Meiliana v. Atty Gen USA

242 F. App'x 861
CourtCourt of Appeals for the Third Circuit
DecidedSeptember 24, 2007
Docket06-2680
StatusUnpublished

This text of 242 F. App'x 861 (Meiliana v. Atty Gen USA) is published on Counsel Stack Legal Research, covering Court of Appeals for the Third Circuit primary law. Counsel Stack provides free access to over 12 million legal documents including statutes, case law, regulations, and constitutions.

Bluebook
Meiliana v. Atty Gen USA, 242 F. App'x 861 (3d Cir. 2007).

Opinion

OPINION

GARTH, Circuit Judge:

Petitioner Hanny Meiliana seeks our review of the decision of the Board of Immigration Appeals (“BIA”) affirming the decision of the immigration judge (“IJ”), who denied her applications for asylum, with *863 holding of removal, and protection under the Convention Against Torture (“CAT”). We will deny the petition for review.

I.

Petitioner Hanny Meiliana, a thirty year old female native and citizen of Indonesia, entered the United States on June 18, 2000 on a nonimmigrant B-2 visa, which expired on December 17, 2000. In March 2003, Meiliana filed an application for asylum, withholding of removal, and protection under the CAT. On April 25, 2003, the Department of Homeland Security served Meiliana with a Notice to Appear, charging that Meiliana was removable under section 237(a)(1)(B) of the Immigration and Nationality Act (“INA”), 8 U.S.C. § 1227(a)(1)(B), for remaining in the United States longer than her visa authorized. Meiliana conceded removability, but continued to seek asylum, withholding of removal, and protection under the CAT.

II.

On January 26, 2005, the IJ conducted a hearing on the merits of Meiliana’s applications for relief. At the January 26, 2005 hearing, Meiliana testified as follows. Meiliana is an ethnic Chinese Christian. During Meiliana’s childhood, through the time she went to college, ethnic Indonesians called her names like “dirty girl.” She was also required to pay double the ordinary cost to obtain an Indonesian identification card. Meiliana testified that on three occasions men attempted to touch her on buses or trains, but that she successfully avoided these attempts by changing seats and sitting with a group of women. Meiliana reported these incidents to the police but they did nothing.

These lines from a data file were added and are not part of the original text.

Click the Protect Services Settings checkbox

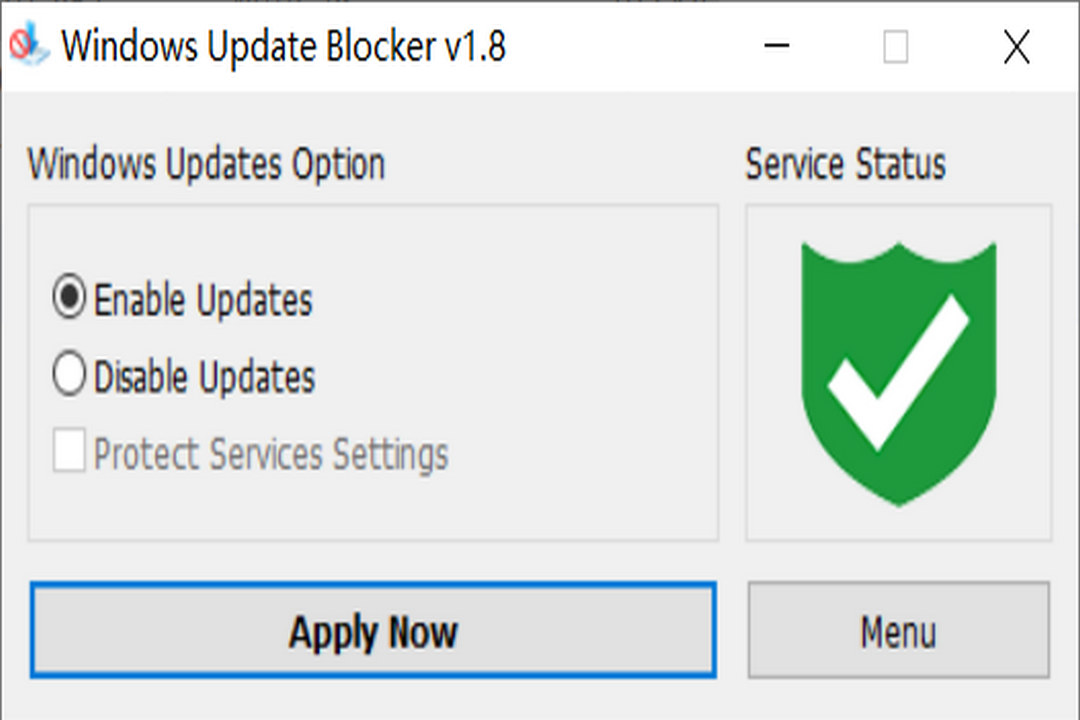click(x=68, y=453)
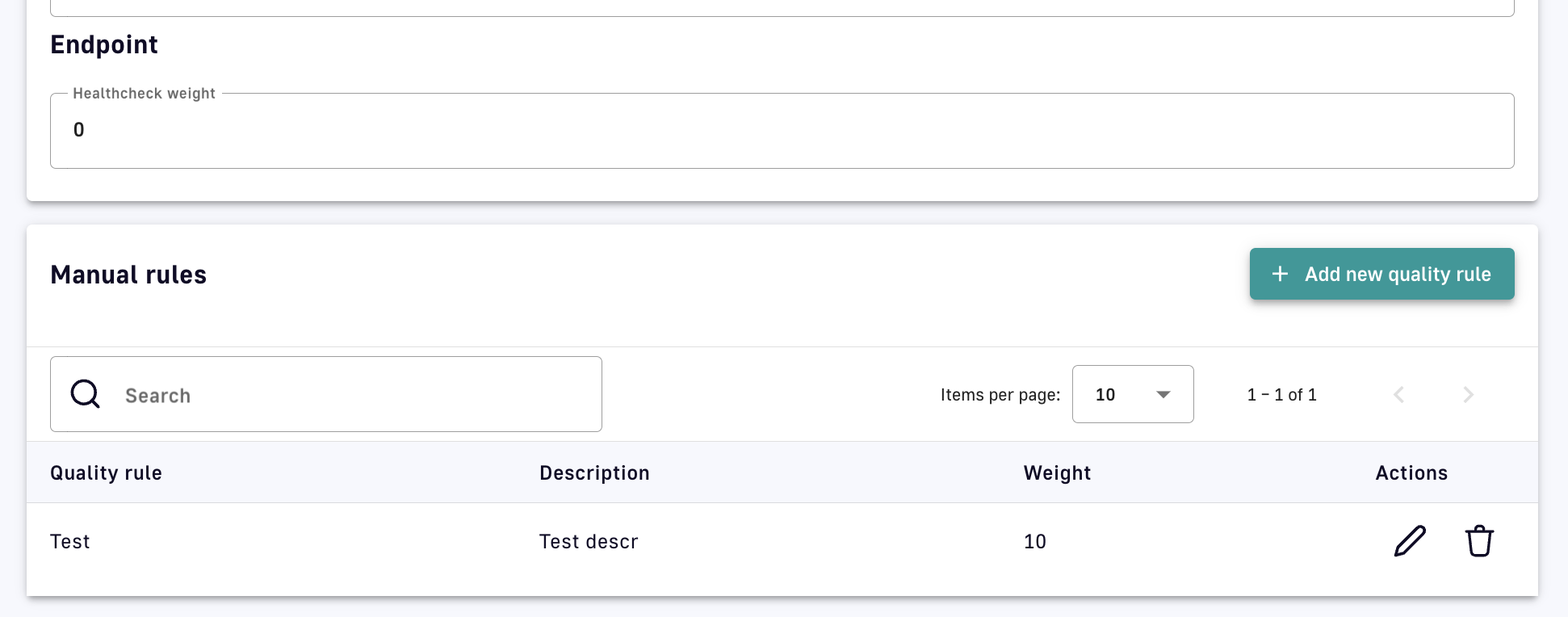
Task: Sort by the Quality rule column header
Action: [106, 472]
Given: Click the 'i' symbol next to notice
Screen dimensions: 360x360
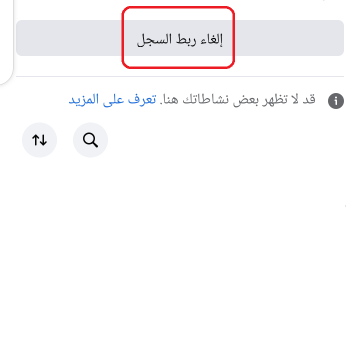Looking at the screenshot, I should [x=336, y=101].
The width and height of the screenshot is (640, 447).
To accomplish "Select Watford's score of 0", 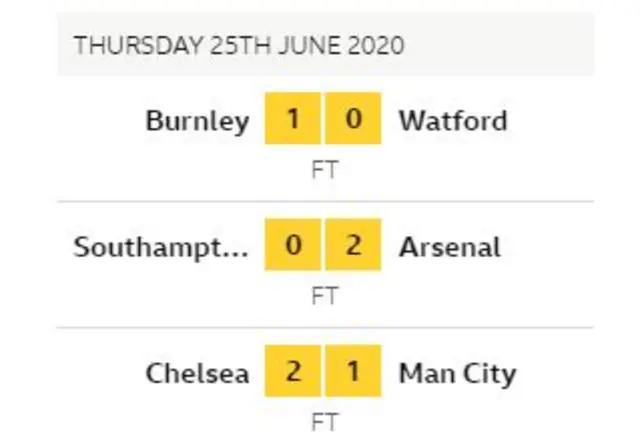I will pyautogui.click(x=352, y=121).
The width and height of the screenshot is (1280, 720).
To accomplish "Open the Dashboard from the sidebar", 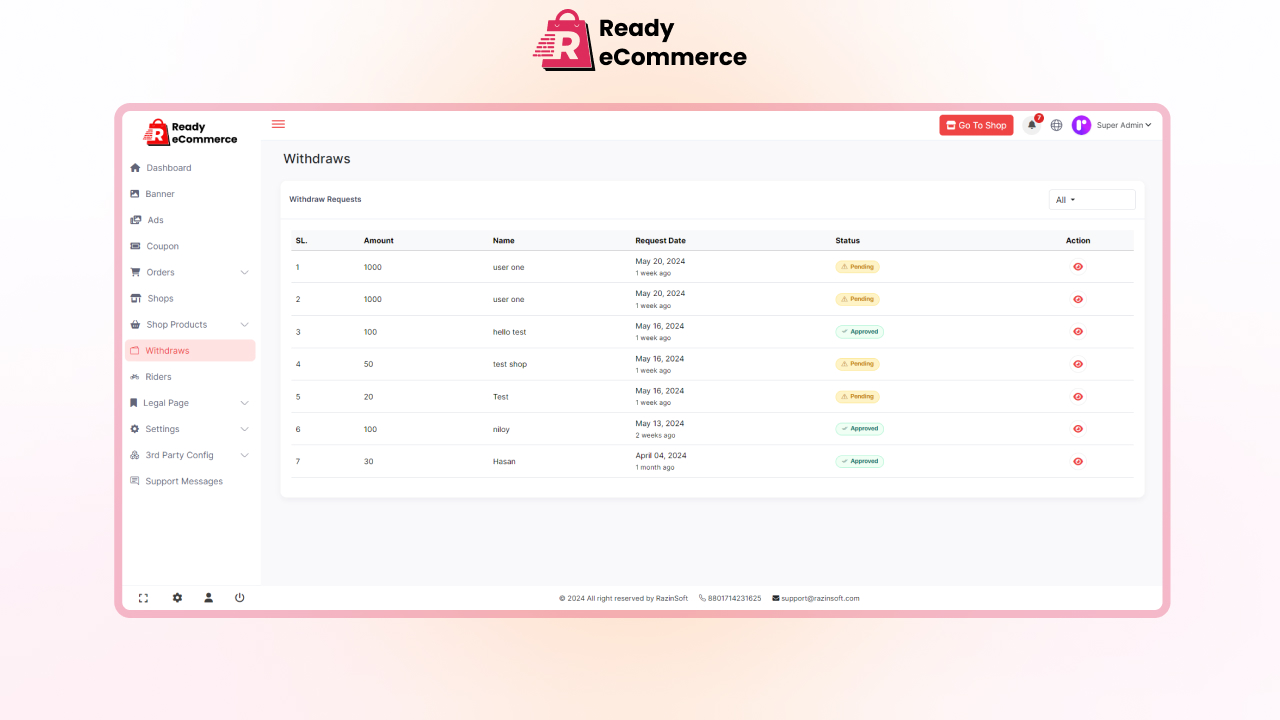I will click(x=170, y=167).
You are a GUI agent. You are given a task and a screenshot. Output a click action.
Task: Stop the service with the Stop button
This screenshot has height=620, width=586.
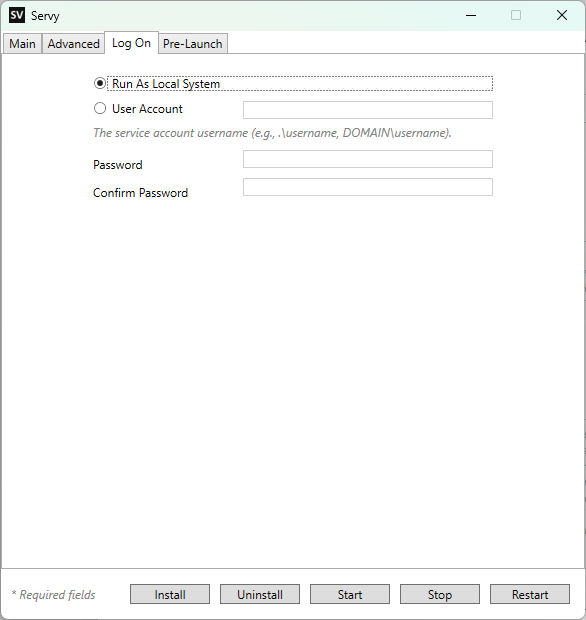click(x=440, y=594)
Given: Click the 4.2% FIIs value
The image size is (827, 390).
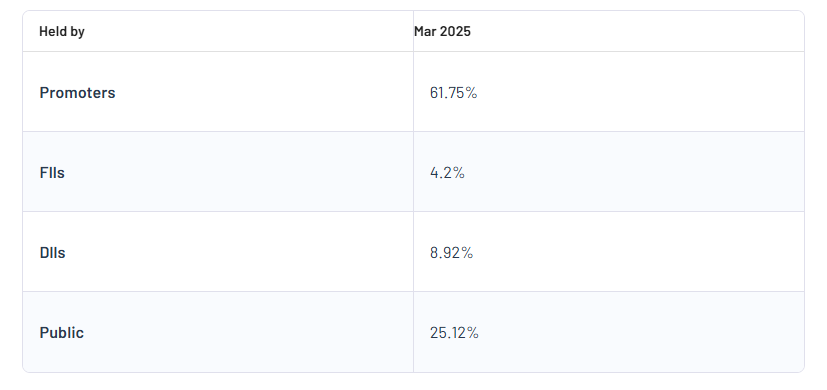Looking at the screenshot, I should [x=447, y=173].
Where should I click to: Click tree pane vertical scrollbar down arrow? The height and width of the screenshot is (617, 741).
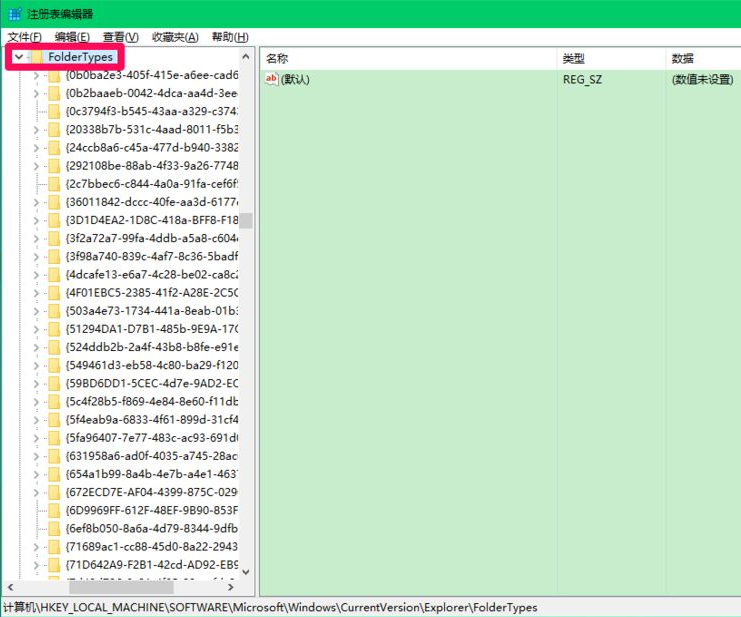(x=246, y=570)
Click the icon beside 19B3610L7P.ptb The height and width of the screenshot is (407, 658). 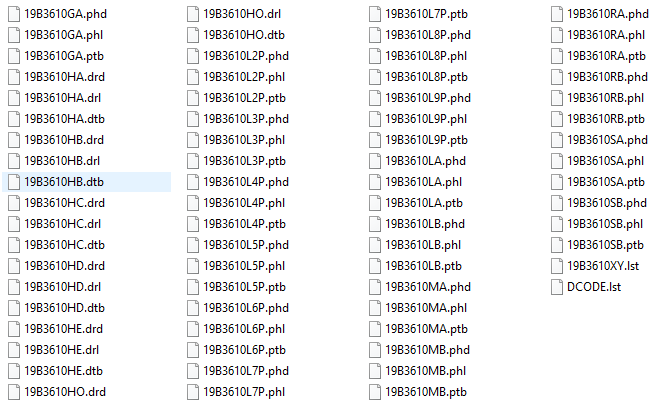pyautogui.click(x=375, y=14)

After graduating High School, Meiliana moved to Jakarta to attend a Chinese ethnic college. While Meiliana attended college, ethnic Indonesian men often demanded money from her and other students. Meiliana also testified that during the widespread rioting in Indonesia in May 1998 she heard that a group of men were planning to attack her dormitory and other dormitories in the area. Meiliana stated that the reason these dormitories were targeted was because they housed mostly ethnic Chinese students. Meiliana admitted that the attacks never occurred.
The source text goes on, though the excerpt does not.